Assumption Analysis: For each of the following research scenarios, identify which assumptions might be violated and explain the potential consequences:
Comparing test scores between students in the same classroom, where some students work together
Measuring reaction times before and after caffeine consumption using the same participants
Comparing heights between adult males and females using a convenience sample from a shopping mall
Hypothesis Formulation: A manufacturer claims their new battery lasts at least 2 hours longer than the competitor’s battery. Set up appropriate hypotheses for testing this claim, clearly defining your parameters and explaining your choice of \(\Delta_0\).

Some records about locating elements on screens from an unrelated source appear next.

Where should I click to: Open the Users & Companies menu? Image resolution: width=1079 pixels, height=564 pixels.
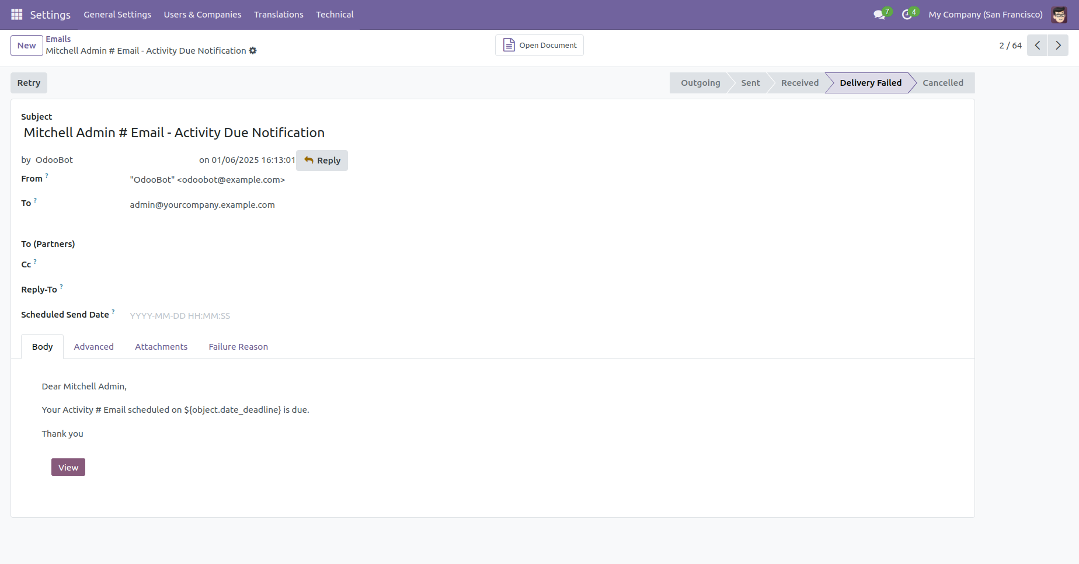point(203,15)
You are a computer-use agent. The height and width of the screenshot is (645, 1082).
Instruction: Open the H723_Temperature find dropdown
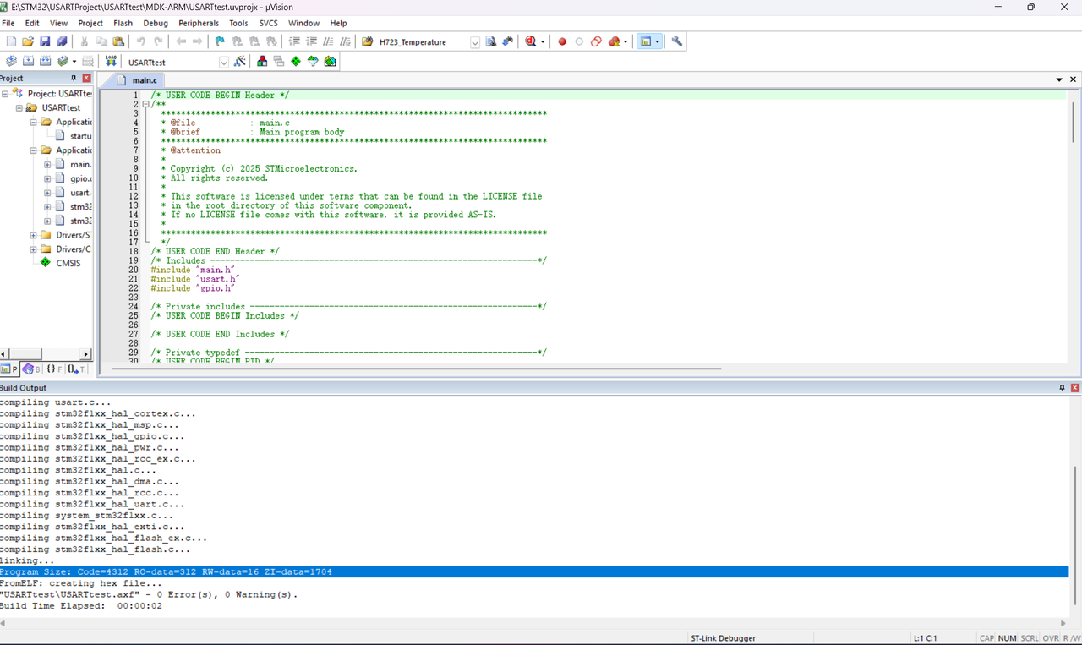474,42
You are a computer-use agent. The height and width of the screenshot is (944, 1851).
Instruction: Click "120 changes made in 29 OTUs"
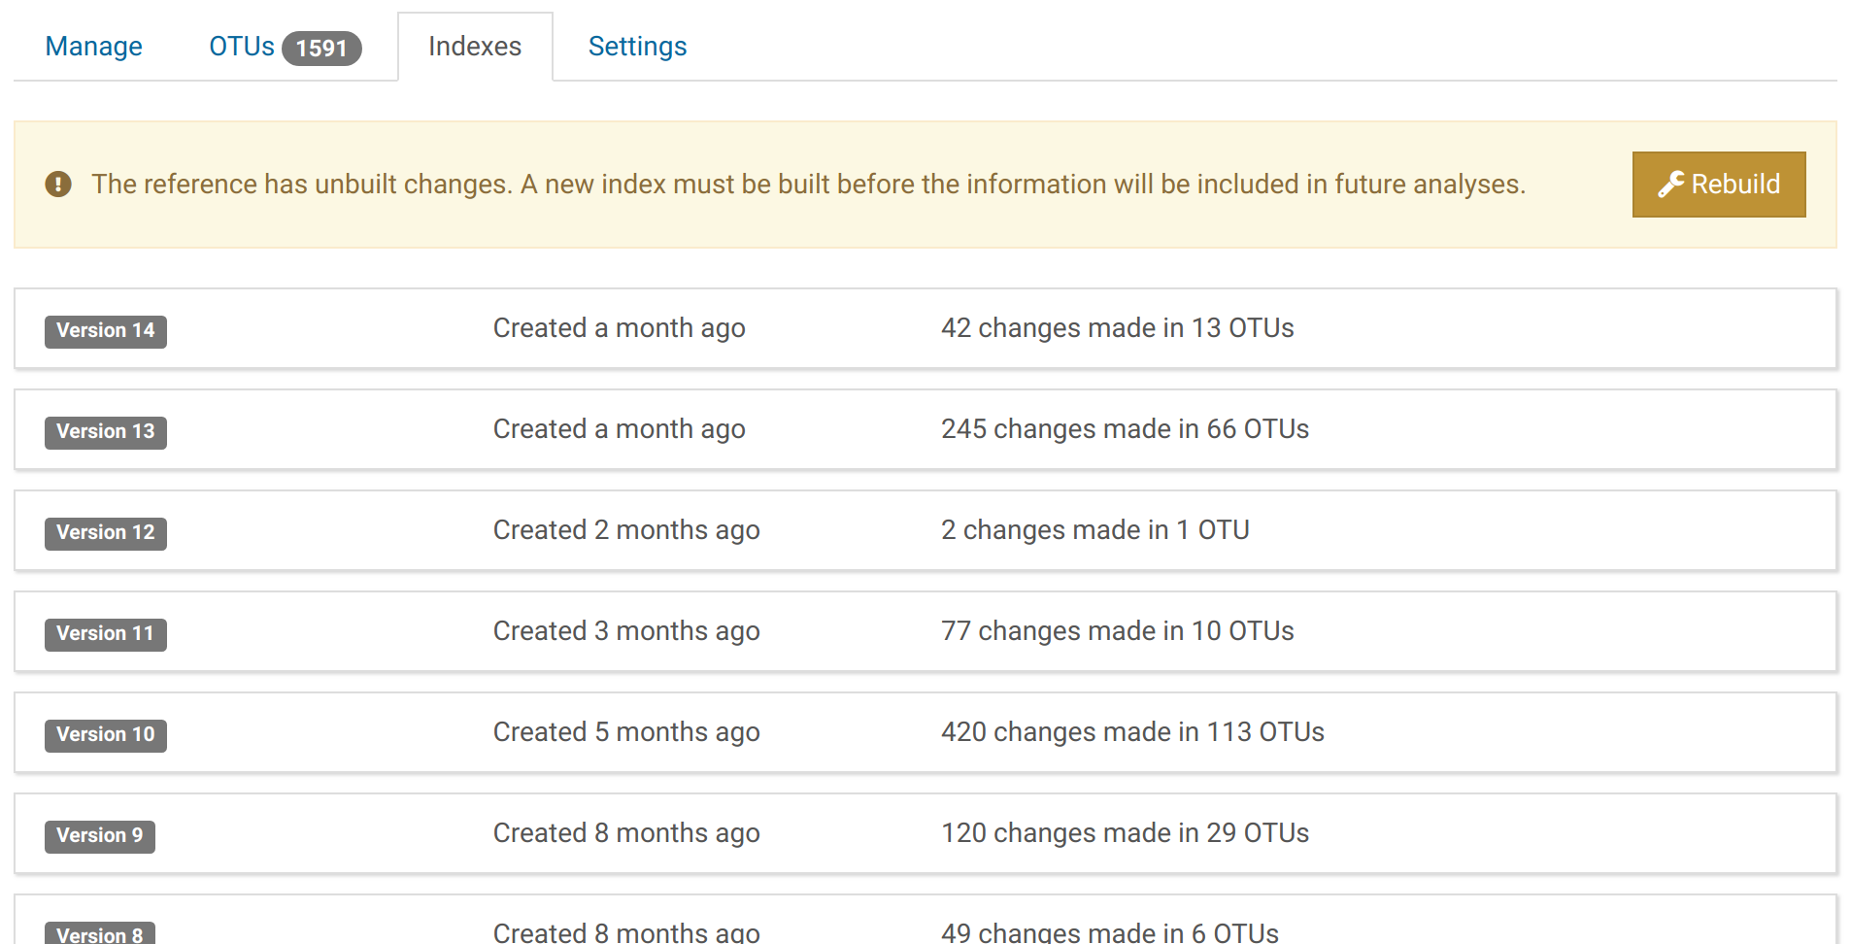click(x=1125, y=833)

Standard Error Calculation: Two independent samples have \(n_A = 16\), \(\sigma_A = 8\), \(n_B = 25\), and \(\sigma_B = 10\). Calculate the standard error of \(\bar{X}_A - \bar{X}_B\) and explain what this value represents in practical terms.
Sample Size Effects: How would the standard error of \(\bar{X}_A - \bar{X}_B\) change if:
Both sample sizes were doubled?
Only \(n_A\) were doubled while \(n_B\) remained constant?
The total sample size remained constant but was redistributed equally between groups?
Confidence Interval Interpretation: A 90% confidence interval for \(\mu_A - \mu_B\) is calculated as (1.2, 7.8). Provide three different but equivalent ways to interpret this interval, and explain what happens to the interval width if the confidence level is increased to 95%.